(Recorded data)
········
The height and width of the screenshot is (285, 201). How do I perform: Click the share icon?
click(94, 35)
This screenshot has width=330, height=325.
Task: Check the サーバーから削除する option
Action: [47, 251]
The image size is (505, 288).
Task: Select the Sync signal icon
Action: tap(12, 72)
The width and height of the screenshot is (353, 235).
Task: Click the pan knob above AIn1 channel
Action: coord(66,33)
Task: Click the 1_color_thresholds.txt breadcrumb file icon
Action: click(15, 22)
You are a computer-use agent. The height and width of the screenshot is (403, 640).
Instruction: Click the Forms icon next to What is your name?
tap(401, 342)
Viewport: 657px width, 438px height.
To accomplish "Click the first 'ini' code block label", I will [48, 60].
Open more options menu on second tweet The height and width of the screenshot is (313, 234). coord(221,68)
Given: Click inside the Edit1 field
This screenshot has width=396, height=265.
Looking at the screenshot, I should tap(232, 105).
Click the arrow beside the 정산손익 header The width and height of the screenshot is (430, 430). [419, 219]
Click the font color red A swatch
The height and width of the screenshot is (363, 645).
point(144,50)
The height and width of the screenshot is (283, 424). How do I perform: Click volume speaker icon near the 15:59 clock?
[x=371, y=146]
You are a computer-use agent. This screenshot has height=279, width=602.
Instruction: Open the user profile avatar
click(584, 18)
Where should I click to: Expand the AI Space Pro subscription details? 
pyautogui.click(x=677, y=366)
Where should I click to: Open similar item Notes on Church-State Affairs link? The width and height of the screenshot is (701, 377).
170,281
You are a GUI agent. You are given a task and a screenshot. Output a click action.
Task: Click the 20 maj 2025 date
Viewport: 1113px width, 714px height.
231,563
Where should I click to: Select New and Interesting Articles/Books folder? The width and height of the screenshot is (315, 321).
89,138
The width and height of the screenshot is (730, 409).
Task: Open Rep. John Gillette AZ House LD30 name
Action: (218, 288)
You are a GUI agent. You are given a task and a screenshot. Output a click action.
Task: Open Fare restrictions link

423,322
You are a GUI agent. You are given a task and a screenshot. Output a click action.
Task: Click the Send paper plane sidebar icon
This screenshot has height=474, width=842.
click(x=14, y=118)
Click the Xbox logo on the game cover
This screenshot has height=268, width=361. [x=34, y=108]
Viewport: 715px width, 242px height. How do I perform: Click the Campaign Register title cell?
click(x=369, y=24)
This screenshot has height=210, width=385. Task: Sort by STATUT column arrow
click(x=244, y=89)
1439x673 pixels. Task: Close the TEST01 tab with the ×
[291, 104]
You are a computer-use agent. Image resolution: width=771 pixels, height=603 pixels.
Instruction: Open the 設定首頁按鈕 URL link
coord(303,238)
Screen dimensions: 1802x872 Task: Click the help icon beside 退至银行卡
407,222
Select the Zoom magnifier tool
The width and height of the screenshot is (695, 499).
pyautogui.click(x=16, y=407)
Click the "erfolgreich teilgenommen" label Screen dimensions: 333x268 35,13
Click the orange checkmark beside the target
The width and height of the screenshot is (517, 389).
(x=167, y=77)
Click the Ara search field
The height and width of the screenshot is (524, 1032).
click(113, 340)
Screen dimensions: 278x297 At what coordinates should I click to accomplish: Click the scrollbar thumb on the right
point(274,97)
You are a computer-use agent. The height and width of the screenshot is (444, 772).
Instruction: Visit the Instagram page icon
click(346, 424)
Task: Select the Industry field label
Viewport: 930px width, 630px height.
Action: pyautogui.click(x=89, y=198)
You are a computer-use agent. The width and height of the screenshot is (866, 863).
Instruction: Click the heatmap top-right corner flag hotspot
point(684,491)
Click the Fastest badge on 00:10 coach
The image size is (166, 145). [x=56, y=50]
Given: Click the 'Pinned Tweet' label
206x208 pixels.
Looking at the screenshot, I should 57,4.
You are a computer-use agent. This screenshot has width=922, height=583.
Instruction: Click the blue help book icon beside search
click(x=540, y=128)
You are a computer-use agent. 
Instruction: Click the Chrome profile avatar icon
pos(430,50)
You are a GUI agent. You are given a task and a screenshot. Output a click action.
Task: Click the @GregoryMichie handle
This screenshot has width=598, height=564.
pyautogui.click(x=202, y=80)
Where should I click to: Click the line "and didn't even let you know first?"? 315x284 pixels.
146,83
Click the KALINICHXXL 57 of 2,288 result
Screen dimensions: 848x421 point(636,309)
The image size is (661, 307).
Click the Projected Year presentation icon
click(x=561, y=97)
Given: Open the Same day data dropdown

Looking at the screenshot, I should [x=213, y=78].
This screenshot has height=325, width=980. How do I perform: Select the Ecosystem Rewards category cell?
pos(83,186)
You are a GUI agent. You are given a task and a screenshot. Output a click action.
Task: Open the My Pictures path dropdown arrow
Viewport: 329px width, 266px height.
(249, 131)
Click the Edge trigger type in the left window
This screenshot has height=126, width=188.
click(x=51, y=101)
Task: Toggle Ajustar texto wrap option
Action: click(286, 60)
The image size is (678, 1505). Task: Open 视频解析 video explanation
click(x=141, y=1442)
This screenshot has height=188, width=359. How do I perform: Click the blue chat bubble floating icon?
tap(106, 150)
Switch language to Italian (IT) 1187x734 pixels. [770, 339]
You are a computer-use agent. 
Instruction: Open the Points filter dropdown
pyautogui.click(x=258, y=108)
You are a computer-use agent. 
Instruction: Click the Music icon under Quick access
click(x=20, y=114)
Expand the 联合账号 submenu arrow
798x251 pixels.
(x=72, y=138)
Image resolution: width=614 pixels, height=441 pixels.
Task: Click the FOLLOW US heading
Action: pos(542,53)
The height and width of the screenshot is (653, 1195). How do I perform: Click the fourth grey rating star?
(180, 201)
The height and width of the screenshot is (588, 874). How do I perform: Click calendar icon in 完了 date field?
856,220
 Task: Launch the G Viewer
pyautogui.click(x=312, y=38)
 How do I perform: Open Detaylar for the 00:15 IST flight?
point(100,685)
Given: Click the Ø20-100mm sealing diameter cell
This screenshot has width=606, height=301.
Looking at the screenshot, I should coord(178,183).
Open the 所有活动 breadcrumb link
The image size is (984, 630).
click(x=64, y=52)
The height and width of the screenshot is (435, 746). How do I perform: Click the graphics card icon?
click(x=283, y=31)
········
= WORK TASK =
Would you please copy every line in the data that contains the word "label"?

= EXERCISE ANSWER =
To accomplish "Click the first 'ini' code block label", I will [48, 60].
Click the "erfolgreich teilgenommen" label Screen dimensions: 333x268 35,13
Task: Select the Industry field label
Given: Click the 'Pinned Tweet' label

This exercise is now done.